When you have 3 hours to play, it can be easy to miss rules interactions in the rush to finish on time. I felt like the environment led to me not double checking things enough and letting stuff fall through the cracks. For example round one has a minor rules mistake from my first opponent. They had a ball of devastators which had an enhancement, Bolter Discipline, played as giving sustained hits on 5/6s. When I finally questioned it on the 3rd bolter discipline enabled devastation volley, I discovered the final line of his enhancement was not read. However we’d already played 2 massive rounds of shooting and rewinding that was just not in the cards. I also didn’t feel as if he was trying to cheat me, and I generally prefer to give people the benefit of the doubt.
Tournament play requires a high level of trust that other peoples rules are correct, and as a newer player still learning my own rules. I just didn’t feel like I had time outside of focusing on handling my own rules. I also did not particularly enjoy that final model positions were used to score unplayed turns as it allowed my round one opponent to sit back, until turn 3. When he pushed out and grabbed 3 points leading to a 5 point delta over turns ⅘ without my realizing how that worked. Luckily I know most people are just trying to have fun and get their games in, so it’s not a knock. It’s one thing I prefer about Killteam as auditing movement and rules is much easier. Giving both players reasons to stay engaged and not take things on trust.

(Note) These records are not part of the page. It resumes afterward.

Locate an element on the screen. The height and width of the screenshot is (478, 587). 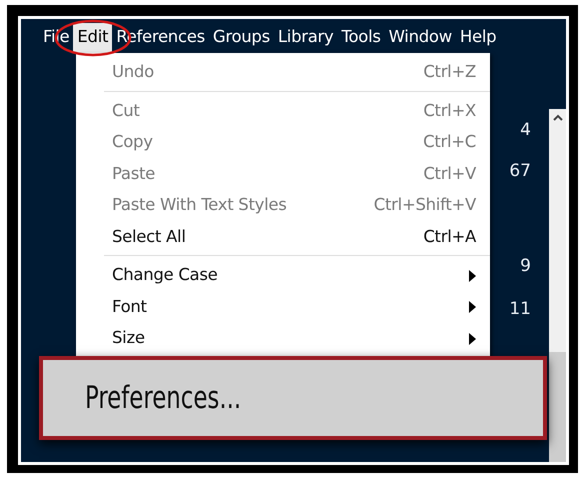
menu-item-label: Select All is located at coordinates (149, 237).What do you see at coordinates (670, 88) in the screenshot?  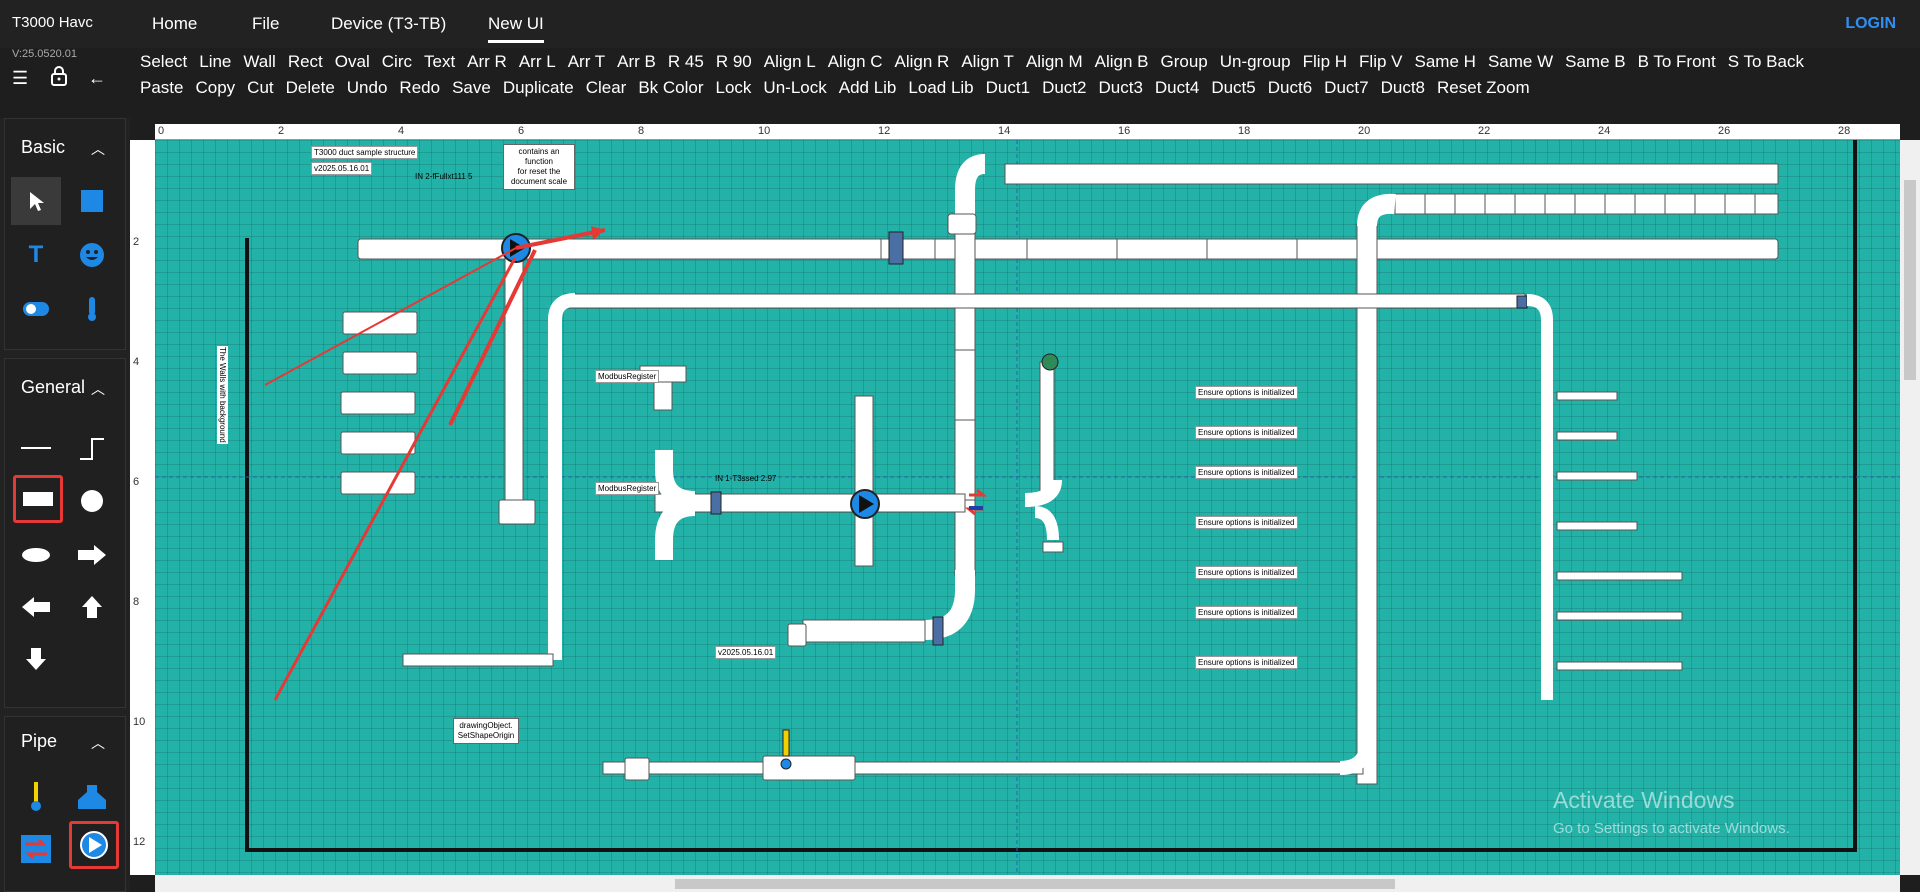 I see `toolbar-button-bk-color: Bk Color` at bounding box center [670, 88].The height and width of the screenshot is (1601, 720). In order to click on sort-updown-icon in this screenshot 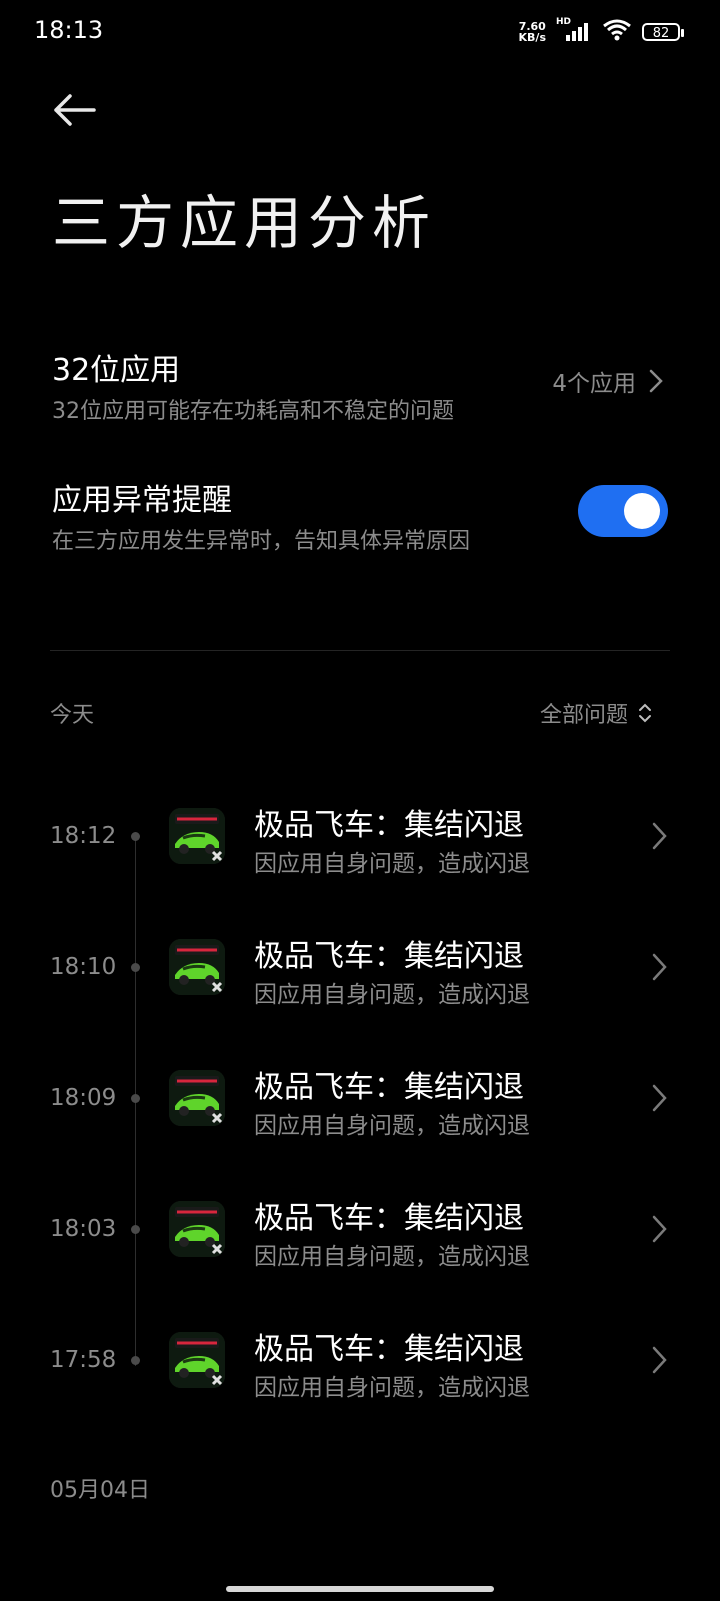, I will do `click(645, 713)`.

My round two opponent played Black Legion, and we actually finished on time! By the time we hit round 4 we only had 3 units each jockeying for position on the board. Unfortunately for Farsight’s retinue the plasma, and melee just couldn’t crack the armor of the Warmaster. The game ultimately came down to a tie with me losing to painting points. Some highlights included many terminators dying to their dark pacts, all venomcrawlers going down to railguns, and a lone Raptor denying me 2 points against a squad of Pathfinders.
Firmly in the 0-2 bracket, my final round was against fellow Brooklyn Rats teammate @leila_gamer_mode. Sporting a Land Raider and a Rhino, we both fully expected the Railguns and Seeker missiles to make short work of the first turn. Khor-tunately for Leila, her legendary luck juxtaposed with my poor luck, guaranteed that her berserkers made it into my lines unscathed. With Eightbound, Kharn, and Berserkers pressed in on all flanks I was surely doomed. Leading to my only true loss, in my mind. The highlight play for me was a deep-striking 9” charge Farsight, which swung some backline points and deleted Leila’s backline. Upon reflection my initial model set ups definitely could have been better so my broadside could have been firing on 2s instead of 3s on turn 1. Overall it was a fun 1-1-1 at the local RTT, though I had no clue what I would update going forward if I wanted to be competitive.
While I won’t be throwing down 40k games regularly, the system seems like a much chiller time for pick up and play. More akin to Commander games with friends than tight competitive games of Killteam. The joy of tanks, and bricks of 30+ dice are ultimately no comparison to finding a good line in Killteam for me. If tenth goes the distance and can maintain a tighter rule set, perhaps I’ll warm up to it over time. However I have always been less of a list builder, and more of a game player. Meaning that a large part of 40k is just not that interesting to me, nor is chasing the meta models of the day.
However I suspect I won’t be putting away the bucket of dice anytime soon, when there is the possibility of Farsight dueling with Abaddon, Imperial Knights or even the Gretchin Revolushion. I’ll be keeping the army for games of beer and pretzels when I want to be less competitive, or just want to roll a bucket of dice.
P.s. I did break my rules a little to buy another 5 Crisis Suits, so I could run two bricks of 6. As they were the best part of any game. Sorry Breachers!